When people asked me what I preferred, "Star Wars or Star Trek?", I've always responded with "Babylon 5".

Jare 7 hours ago | parent | prev | next [-]

I couldn't stand TNG at first, and in fact didn't really watch it until a decade ago. To me the first 2 seasons, and pretty much anything involving the Q character, are unwatchable, but once I learned to skip them the rest became really interesting. For the sake of comparison, I loved the old TOS movies, DS9, and liked Voyager as a purely episodic "watch whenever I catch it" show.

Babylon 5 still lords over all of them.

shadowalker97 8 hours ago | parent | prev | next [-]

They were, for me at least, too different to compare like that.

TNG was the hopeful future - something an idealist would like to imagine society could achieve.

Babylon 5 was the realistic future - where fascism and racism are issues still prevalent in society, but largely left unaddressed.

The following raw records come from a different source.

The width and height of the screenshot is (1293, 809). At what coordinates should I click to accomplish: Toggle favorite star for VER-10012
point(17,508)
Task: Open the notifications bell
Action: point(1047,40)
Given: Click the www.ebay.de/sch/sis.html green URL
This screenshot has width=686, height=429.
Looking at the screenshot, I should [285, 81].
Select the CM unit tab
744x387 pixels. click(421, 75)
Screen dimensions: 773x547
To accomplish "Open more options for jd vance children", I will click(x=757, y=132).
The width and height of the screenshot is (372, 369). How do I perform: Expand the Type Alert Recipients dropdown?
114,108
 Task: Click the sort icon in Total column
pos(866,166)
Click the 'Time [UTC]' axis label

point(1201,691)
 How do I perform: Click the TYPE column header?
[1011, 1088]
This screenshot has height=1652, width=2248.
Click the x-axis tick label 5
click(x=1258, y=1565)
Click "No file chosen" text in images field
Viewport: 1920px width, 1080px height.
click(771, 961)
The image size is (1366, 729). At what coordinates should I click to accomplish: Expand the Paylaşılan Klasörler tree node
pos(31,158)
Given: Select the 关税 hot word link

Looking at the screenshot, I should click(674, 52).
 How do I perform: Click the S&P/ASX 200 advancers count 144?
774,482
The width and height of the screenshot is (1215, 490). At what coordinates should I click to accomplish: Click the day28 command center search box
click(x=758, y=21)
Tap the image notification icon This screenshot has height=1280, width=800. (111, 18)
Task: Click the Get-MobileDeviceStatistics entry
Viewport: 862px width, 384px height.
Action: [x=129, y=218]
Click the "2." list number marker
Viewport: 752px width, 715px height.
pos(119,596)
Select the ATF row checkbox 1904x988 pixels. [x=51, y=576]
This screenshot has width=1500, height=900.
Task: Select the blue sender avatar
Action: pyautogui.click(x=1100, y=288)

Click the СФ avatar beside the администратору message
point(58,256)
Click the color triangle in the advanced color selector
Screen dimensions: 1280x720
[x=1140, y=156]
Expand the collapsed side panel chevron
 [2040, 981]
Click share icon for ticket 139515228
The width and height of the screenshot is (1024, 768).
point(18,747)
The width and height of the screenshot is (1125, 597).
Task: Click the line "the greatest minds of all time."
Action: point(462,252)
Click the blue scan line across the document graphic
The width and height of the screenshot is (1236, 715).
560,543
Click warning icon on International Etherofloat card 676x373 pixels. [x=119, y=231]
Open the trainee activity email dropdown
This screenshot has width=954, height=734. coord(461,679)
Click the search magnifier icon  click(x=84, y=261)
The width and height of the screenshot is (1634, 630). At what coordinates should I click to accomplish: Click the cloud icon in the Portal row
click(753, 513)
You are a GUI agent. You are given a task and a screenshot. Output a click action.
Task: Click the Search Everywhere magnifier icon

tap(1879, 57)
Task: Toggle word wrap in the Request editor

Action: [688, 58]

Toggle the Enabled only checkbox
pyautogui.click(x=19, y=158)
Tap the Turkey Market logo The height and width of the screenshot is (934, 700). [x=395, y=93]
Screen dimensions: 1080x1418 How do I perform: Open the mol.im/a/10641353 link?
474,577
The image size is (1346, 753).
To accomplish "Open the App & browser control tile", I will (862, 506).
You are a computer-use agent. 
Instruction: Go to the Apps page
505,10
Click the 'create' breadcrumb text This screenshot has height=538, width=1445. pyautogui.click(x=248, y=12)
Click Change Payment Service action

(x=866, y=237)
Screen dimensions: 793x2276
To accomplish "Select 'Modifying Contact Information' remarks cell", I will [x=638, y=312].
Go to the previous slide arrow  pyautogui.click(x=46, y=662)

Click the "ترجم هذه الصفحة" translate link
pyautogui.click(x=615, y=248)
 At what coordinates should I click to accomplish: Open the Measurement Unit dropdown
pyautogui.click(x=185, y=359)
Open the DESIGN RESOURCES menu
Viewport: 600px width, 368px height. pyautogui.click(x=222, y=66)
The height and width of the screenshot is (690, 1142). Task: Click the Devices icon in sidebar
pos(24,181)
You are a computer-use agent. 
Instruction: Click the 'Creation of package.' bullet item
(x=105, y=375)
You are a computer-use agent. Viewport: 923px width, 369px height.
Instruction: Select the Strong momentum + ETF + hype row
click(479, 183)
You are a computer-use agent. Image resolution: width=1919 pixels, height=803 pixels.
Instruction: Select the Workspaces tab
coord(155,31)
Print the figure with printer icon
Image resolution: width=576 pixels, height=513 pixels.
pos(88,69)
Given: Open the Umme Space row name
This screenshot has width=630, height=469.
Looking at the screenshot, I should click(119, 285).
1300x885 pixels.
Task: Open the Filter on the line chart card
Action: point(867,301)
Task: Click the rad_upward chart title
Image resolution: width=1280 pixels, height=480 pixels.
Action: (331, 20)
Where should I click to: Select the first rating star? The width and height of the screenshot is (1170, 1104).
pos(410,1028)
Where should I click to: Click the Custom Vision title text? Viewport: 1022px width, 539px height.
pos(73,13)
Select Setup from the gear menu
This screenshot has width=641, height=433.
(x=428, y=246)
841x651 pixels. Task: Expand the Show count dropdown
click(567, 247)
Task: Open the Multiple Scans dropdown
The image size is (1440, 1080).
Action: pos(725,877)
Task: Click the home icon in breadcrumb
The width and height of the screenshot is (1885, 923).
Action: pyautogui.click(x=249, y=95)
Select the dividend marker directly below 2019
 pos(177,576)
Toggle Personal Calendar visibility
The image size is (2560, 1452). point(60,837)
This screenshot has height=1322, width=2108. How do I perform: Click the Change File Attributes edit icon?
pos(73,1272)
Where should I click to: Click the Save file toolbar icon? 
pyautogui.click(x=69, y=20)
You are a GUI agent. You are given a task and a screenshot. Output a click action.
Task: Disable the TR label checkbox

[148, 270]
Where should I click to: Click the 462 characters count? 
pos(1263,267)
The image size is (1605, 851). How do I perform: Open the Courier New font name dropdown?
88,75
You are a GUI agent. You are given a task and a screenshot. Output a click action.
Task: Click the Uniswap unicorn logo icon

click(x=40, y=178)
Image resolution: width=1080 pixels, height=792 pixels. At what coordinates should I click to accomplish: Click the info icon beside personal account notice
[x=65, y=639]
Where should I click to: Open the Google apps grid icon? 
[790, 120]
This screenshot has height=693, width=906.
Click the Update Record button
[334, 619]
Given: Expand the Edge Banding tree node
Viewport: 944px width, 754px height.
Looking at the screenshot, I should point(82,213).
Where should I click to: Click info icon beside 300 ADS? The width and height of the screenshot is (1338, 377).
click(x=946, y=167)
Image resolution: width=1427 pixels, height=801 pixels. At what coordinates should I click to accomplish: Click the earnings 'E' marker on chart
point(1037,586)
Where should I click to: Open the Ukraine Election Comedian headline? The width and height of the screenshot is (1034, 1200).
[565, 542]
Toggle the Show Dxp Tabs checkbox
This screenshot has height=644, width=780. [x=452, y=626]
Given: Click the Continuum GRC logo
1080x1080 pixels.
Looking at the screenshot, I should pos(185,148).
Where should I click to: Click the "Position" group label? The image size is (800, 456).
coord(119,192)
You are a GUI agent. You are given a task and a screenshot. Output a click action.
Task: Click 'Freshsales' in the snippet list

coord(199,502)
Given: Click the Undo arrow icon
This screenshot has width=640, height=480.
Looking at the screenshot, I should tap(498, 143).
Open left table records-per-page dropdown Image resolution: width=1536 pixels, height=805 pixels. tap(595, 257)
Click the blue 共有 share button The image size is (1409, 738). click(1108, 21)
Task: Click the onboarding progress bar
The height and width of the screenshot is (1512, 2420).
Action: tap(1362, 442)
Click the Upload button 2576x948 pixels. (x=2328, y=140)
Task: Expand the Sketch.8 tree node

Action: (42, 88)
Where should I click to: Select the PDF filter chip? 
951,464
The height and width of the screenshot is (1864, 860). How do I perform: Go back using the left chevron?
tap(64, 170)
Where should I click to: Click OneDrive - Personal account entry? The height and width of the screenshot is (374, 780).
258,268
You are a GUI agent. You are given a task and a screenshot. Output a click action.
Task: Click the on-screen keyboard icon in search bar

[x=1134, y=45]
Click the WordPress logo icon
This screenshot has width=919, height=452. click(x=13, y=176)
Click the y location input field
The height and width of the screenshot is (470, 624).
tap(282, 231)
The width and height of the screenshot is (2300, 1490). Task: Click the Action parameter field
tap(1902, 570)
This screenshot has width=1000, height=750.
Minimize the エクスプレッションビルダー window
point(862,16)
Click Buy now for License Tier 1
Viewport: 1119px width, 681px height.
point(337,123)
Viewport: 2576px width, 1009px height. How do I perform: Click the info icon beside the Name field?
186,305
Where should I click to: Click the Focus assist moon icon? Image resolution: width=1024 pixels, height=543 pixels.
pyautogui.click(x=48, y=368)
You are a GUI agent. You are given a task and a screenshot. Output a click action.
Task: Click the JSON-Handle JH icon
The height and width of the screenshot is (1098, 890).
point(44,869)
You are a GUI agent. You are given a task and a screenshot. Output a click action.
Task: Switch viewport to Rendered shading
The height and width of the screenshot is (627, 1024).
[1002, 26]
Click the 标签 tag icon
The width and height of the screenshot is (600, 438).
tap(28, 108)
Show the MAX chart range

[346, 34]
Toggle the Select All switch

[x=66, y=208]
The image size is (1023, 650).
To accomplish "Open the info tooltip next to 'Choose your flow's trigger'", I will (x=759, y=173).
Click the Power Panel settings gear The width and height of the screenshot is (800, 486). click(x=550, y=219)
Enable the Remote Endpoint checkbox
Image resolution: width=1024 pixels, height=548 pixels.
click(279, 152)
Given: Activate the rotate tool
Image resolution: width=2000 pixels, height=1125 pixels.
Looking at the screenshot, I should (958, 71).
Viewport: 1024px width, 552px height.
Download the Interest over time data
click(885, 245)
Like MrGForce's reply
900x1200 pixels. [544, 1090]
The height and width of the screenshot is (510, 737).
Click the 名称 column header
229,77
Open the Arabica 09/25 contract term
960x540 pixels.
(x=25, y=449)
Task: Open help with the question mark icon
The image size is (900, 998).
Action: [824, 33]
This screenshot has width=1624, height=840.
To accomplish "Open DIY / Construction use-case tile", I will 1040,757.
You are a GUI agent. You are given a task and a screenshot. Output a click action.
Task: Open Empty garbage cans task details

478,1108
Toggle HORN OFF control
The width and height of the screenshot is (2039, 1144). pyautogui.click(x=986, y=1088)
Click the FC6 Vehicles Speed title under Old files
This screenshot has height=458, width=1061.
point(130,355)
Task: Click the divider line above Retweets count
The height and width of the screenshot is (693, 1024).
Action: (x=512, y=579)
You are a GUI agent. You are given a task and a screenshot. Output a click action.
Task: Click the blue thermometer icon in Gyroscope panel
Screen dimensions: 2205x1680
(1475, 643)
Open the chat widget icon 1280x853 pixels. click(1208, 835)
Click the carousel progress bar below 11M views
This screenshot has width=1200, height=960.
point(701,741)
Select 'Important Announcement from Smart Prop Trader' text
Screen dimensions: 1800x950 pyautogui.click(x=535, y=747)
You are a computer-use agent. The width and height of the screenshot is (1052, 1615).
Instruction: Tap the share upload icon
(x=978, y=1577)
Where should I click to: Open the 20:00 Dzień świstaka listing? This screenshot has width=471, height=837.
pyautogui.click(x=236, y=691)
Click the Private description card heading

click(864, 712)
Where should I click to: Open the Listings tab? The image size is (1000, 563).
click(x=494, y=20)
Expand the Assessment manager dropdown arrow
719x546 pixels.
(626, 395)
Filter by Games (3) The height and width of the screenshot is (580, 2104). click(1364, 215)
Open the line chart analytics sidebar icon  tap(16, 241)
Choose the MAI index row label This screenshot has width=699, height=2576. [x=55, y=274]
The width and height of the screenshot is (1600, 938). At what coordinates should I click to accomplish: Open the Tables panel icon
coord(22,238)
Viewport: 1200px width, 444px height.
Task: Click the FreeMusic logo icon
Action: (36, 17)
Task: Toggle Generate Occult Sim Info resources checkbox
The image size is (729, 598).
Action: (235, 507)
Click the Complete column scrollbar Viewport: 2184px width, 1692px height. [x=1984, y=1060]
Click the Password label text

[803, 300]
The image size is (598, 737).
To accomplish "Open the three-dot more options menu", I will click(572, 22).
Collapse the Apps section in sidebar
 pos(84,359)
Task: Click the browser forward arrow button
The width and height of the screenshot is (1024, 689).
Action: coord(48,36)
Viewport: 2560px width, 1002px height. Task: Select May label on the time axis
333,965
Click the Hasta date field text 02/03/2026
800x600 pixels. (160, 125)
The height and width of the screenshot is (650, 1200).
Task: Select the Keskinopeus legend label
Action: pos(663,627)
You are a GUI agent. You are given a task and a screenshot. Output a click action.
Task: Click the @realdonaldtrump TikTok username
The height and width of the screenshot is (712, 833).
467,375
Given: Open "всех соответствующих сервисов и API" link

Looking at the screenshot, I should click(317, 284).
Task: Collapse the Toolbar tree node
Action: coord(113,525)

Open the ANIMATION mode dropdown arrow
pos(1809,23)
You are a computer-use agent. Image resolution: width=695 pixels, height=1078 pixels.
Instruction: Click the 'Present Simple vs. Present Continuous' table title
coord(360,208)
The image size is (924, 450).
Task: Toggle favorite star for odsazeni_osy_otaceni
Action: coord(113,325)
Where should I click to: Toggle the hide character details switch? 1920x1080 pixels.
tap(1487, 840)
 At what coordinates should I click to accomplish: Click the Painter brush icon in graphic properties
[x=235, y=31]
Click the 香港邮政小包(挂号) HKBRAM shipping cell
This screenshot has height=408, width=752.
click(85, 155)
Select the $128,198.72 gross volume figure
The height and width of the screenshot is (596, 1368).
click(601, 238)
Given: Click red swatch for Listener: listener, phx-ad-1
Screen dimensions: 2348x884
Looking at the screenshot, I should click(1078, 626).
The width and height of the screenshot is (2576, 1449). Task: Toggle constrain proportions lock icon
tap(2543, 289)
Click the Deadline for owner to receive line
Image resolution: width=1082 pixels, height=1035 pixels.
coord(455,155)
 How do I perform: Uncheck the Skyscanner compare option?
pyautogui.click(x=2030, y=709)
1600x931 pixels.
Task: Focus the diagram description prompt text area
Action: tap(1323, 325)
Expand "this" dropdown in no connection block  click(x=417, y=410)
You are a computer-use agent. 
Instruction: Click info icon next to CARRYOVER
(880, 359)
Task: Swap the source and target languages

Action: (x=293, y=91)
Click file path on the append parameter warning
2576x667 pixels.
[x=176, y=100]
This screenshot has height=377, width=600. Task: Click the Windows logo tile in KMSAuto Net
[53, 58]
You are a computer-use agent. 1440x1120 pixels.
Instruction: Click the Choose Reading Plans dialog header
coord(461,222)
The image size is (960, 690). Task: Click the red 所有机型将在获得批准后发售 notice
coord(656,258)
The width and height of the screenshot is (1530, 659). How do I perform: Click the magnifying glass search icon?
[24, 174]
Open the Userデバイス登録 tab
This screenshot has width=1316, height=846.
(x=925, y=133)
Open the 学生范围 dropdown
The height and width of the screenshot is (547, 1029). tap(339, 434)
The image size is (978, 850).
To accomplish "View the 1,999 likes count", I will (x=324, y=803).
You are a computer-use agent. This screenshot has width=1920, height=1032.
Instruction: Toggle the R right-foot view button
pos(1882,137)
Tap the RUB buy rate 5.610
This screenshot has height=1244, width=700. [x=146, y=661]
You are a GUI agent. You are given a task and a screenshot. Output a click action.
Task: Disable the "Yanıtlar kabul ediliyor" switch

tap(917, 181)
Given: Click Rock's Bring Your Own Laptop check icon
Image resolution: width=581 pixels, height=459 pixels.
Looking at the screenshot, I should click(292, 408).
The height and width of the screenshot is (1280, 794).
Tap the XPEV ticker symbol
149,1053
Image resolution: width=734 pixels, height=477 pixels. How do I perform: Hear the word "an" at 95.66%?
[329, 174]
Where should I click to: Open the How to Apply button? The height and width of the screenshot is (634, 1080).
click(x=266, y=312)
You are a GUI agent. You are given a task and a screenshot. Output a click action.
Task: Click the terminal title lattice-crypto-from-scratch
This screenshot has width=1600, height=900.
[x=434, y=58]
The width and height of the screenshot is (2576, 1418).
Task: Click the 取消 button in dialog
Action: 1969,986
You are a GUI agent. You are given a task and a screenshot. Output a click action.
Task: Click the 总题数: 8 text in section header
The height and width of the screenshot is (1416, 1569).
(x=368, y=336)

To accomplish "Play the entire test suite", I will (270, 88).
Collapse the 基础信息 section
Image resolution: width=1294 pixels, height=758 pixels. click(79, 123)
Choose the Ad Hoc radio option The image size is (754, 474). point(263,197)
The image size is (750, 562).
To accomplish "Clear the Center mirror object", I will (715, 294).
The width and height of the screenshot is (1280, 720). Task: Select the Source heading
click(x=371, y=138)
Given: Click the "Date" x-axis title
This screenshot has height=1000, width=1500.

If you ask me to pick between them I'd have to go with Babylon 5 but only because of the writing. There were so many times that JMS foreshadowed events literal years in the future on the show and it was such a huge payoff as a fan.

Star Trek just wasn't structured as a show in a way that can compete with that level of world building that was all interwoven in the same kind of way.

jmclnx 44 minutes ago | parent | prev | next [-]

I liked B5 far more, it tended to show people as real people.

A good example is Walter Koenig, to me he was amazing in B5, at times you hated and loved his character, even at the same time.

munch117 7 hours ago | parent | prev | next [-]

TNG, by a country mile. B5 has "writer identifies too much with the main character" written all over it. It's the story of how Our Great Leader does the right thing and saves the world, over and over again.

shantara 5 hours ago | parent | prev | next [-]

Babylon 5 was my childhood defining TV series, the one that left an impact for the rest of my life. TNG is “merely” a great show.

gushie 5 hours ago | parent | prev | next [-]

It would depend on what mood I'm in! Although if I forced to only pick one, it would be DS9

calf 7 hours ago | parent | prev | next [-]

Babylon 5 was space fantasy in the vein of epic literature, like a Lord of the Rings in space, and influenced modern TV productions like Game of Thrones, whose author says that he was indebted to the former.

Both TNG and B5 have significant cultural value, but for different reasons. More people should watch them.

ndsipa_pomu an hour ago | parent | prev [-]

On average, TNG has better episodes, but it doesn't come close to the multi-season story arc of Babylon 5 and I think the character arcs of Londo and G'Kar are possibly the best of any drama that I've seen.

Also, Babylon 5 later seasons are directly relevant to modern political developments and fascism.